La limite réside dans le trouble objectif apporté à l’employeur : pourrait-on ainsi considérer qu’un qui se présente sur LinkedIn comme salarié d’une entreprise cause un trouble objectif à cette dernière en y partageant des convictions personnelles ? la réponse n’est pas simple et à notre connaissance, pas tranchée par les juridictions.

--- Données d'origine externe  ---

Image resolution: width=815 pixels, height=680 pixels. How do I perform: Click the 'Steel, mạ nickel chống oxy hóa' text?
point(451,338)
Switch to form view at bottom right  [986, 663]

Un arrêt de la cour d’appel de Douai [1] apporte néanmoins un éclairage utile à la réflexion : si les faits de l’espèce concernaient des critiques dirigées contre l’employeur, le raisonnement de la cour permet néanmoins d’y déceler des éléments importants :

  • la définition même du terme de publication, induit clairement la volonté de faire connaître publiquement ses propos,
  • il convient de vérifier si, le message « posté » sur le réseau social LinkedIn, relevait de la sphère publique ou de la sphère privée,
  • LinkedIn a pour objet de permettre à ses membres d’entretenir des relations entre professionnels,
  • la salariée y est présentée par son nom et les deux métiers qu’elle exerce,
  • le message quand bien même il serait réservé aux relations de premier niveau du salarié, est accessible à des membres LinkedIn du monde professionnel et partageable à l’infini

Nul doute que ces critères serviront utilement à construire la jurisprudence de demain.

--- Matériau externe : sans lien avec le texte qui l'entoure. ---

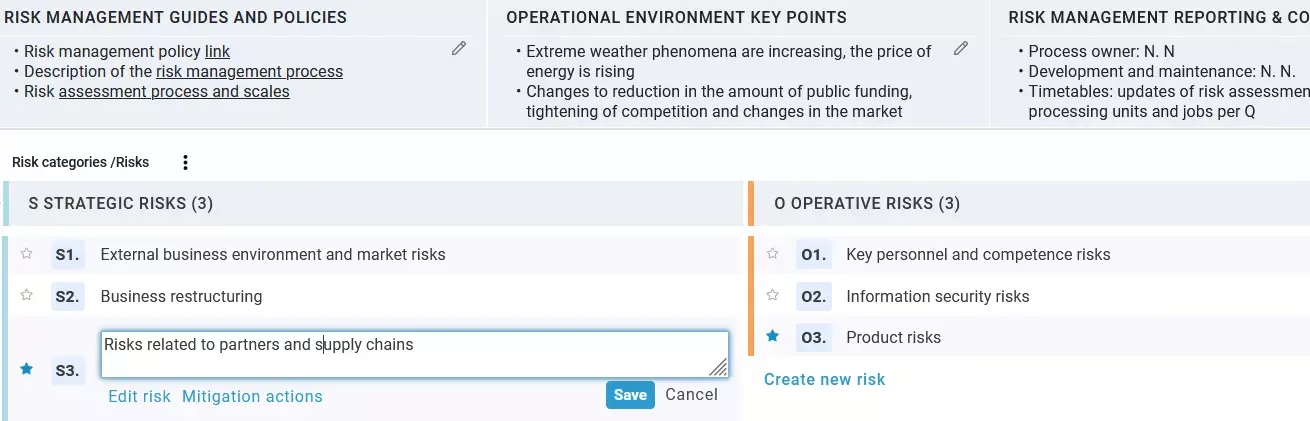Open Mitigation actions for S3

point(252,396)
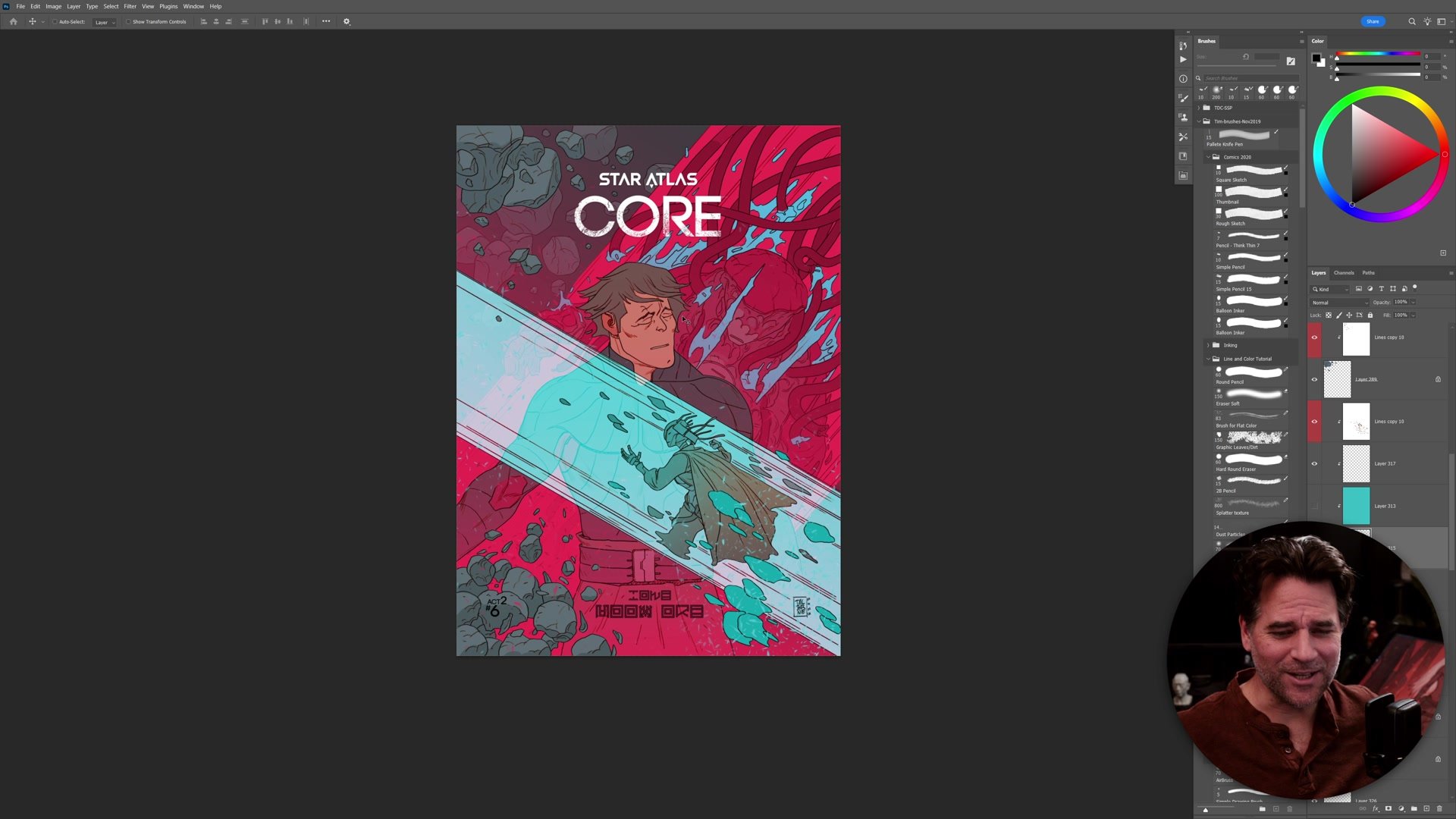Click the blue Share button
This screenshot has height=819, width=1456.
(x=1373, y=21)
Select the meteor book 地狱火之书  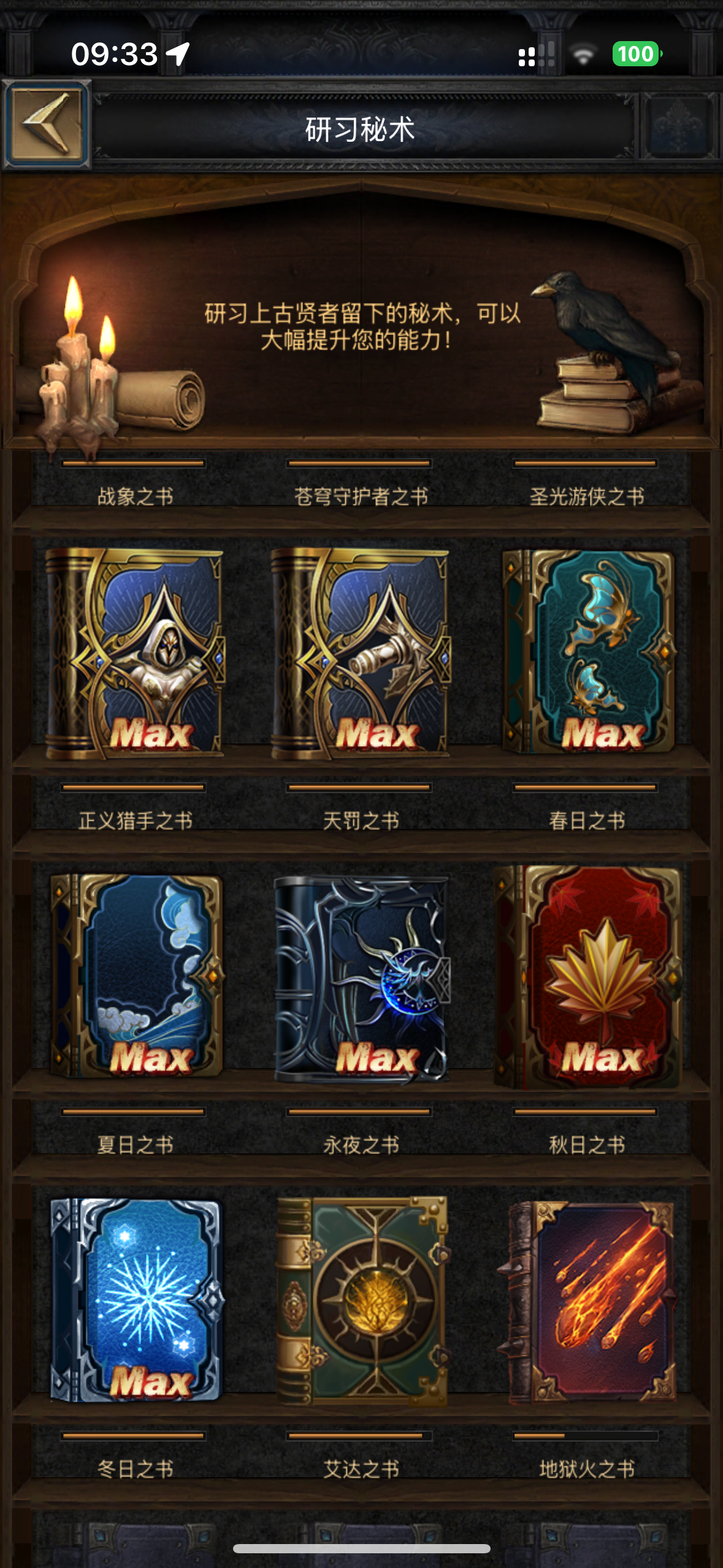(587, 1303)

L'encadrement de l'usage des réseaux sociaux par l'employeur

Sujet sensible s’il en est : l’employeur a-t-il la possibilité de restreindre la liberté d’expression de ses salariés sur les réseaux sociaux ? Proportionnalité et justification doivent être systématiquement respectées, et dans les faits, les marges de manœuvre sont étroites.

L’élaboration d’une charte reste néanmoins vivement recommandée, et peut permettre de sécuriser les sanctions qui pourraient être envisagées par l’employeur.

Les sanctions

L’abus du salarié peut être sanctionné disciplinairement – la sanction pouvant aller jusqu’au licenciement, mais également pénalement en cas de diffamation ou d’injure.

Prudence toutefois en matière de licenciement, car si les propos n’étaient pas considérés comme abusifs par les juridictions, c’est une liberté fondamentale que l’employeur aurait bafouée et le licenciement encourrait la nullité.

Conclusion

L'utilisation des réseaux sociaux par les salariés pose des défis juridiques complexes. Si la liberté d'expression demeure un droit fondamental, elle doit s'exercer dans le respect des obligations professionnelles et de la réputation de l'entreprise. L'équilibre entre liberté individuelle et intérêts de l'employeur nécessite une appréciation fine et en constante évolution.


[1] CA Douai, 31 mai 2024, n° 22/01378 N° Lexbase : A84695U9.